Friday, 8 July 2016

Rail Live Highlights part 2

This is the second part of the blog looking at some of the highlights from Rail Live 2016, you can find part 1 here.

Heavyweight vacuum

One of the many live demonstrations taking part throughout the 2 day event was that of Railcare's RailVac system. By now most people will be familiar with truck mounted vacuum excavation systems that are now common at sites in city centres wherever utility works are underway and space is limited. 

The RailVac RA7 (or to give it's full title Ballast Vacuum Extraction System) takes that to a whole new level, with a powerful rail mounted vacuum system capable of vacuuming rail ballast from in between sleepers with ease.

The system can be used to excavate for re-ballasting S&C's (switches and crossings) and plain line, excavation of existing UTX's (under track crossings) or excavation to install new UTX's or simply to expose buried and broken drainage pipes.

The operator at the controls of the machine was able to excavate the ballast from around and underneath a number of sleepers in mere minutes. Not only was he in control of the suction pipe, which has a nozzle capable of spinning 360° in order to loosen compacted ballast, but he was able to move the vehicle itself using the remote control system. 

Within less than 5 minutes several sleepers had been exposed and undercut, with this speed Railcare claims it is possible to excavate a UTX 1 metre deep in around 10 minutes.

The images don't do the controller justice so we have added a video to Youtube to show this impressive machine in action and to show the impressive skill of the operator. 

Milling around 

Another impressive piece of kit that caught my attention was the Strabag RRV rail milling machine. Unfortunately I didn't get to see it in action but thought it was worth a mention. This was the first time the machine had been on display at such an event in the UK since it's arrival in 2010

The SF02 W-FS Truck is able to travel between sites powered by a MAN TGS tractor unit which produces 480bhp. Once at site the vehicle can be set up from road to rail mode in under an hour and then travel by rail to the work site at 45km/h. 

The 480bhp engine provides power directly to the rail wheels rather than providing traction through the road wheels. The engine also provides power for the milling machine housed within the trailer section. 

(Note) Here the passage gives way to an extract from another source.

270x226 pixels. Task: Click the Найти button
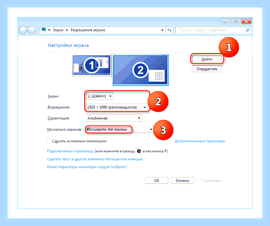click(x=207, y=59)
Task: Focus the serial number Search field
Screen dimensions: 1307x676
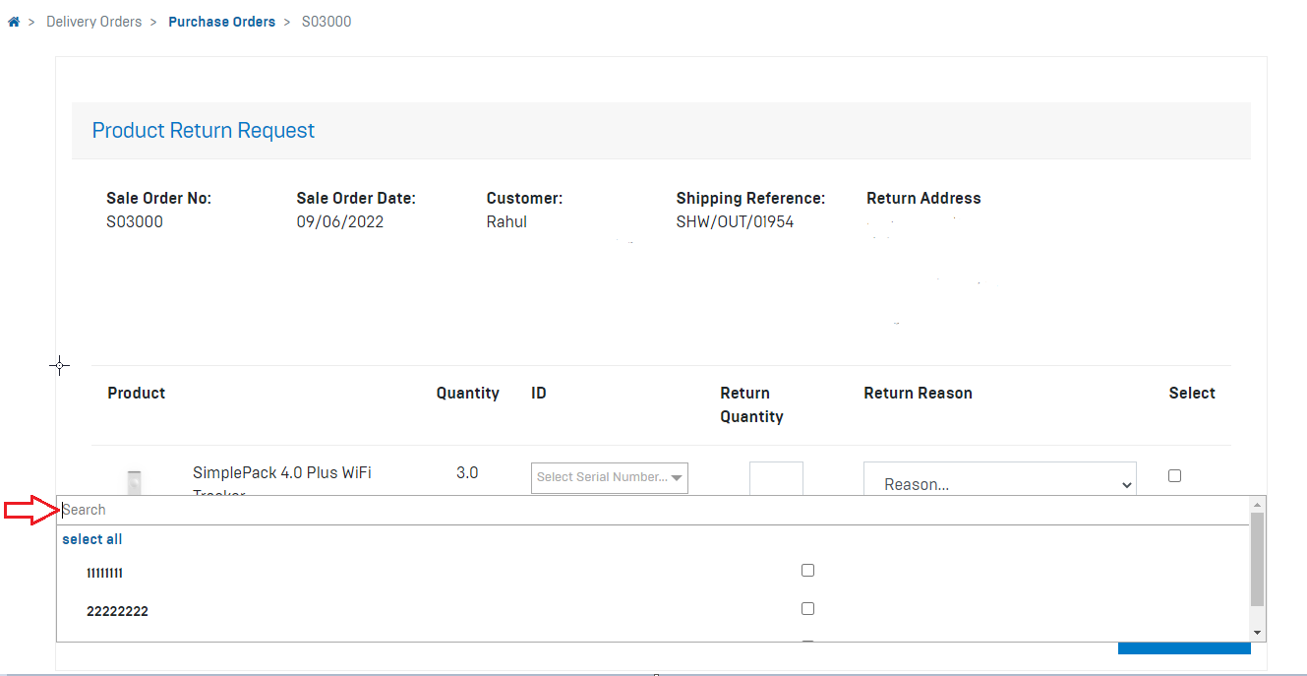Action: click(649, 510)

Once set to work the Strabag SF02 is able to process between  6 and 15 metres of track per minute and is able to re-profile track in a single pass dependent on track condition. Track with heavy damage may require 2 or 3 passes. 

In 2010 during trial work the machine was able finish 4100 metres of track with sections with sever damage over 6 shifts.

With the environment in mind the system leaves no waste behind, instead swarf is vacuumed up as the machine travels along, the swarf can then be unloaded and taken away for recycling.

During operation around 1500 to 2000 metres of rail can be milled at a time, after which time the milling heads must be changed. This can be done in 20 minutes so little time is lost and with 3 sets of heads kept on board the machine can finish up to 3500 metres of track per shift.

The machine can be returned back to work within 12 hours between shifts as the tips of the heads are replaced in a purpose built support trailer which travels with the machine.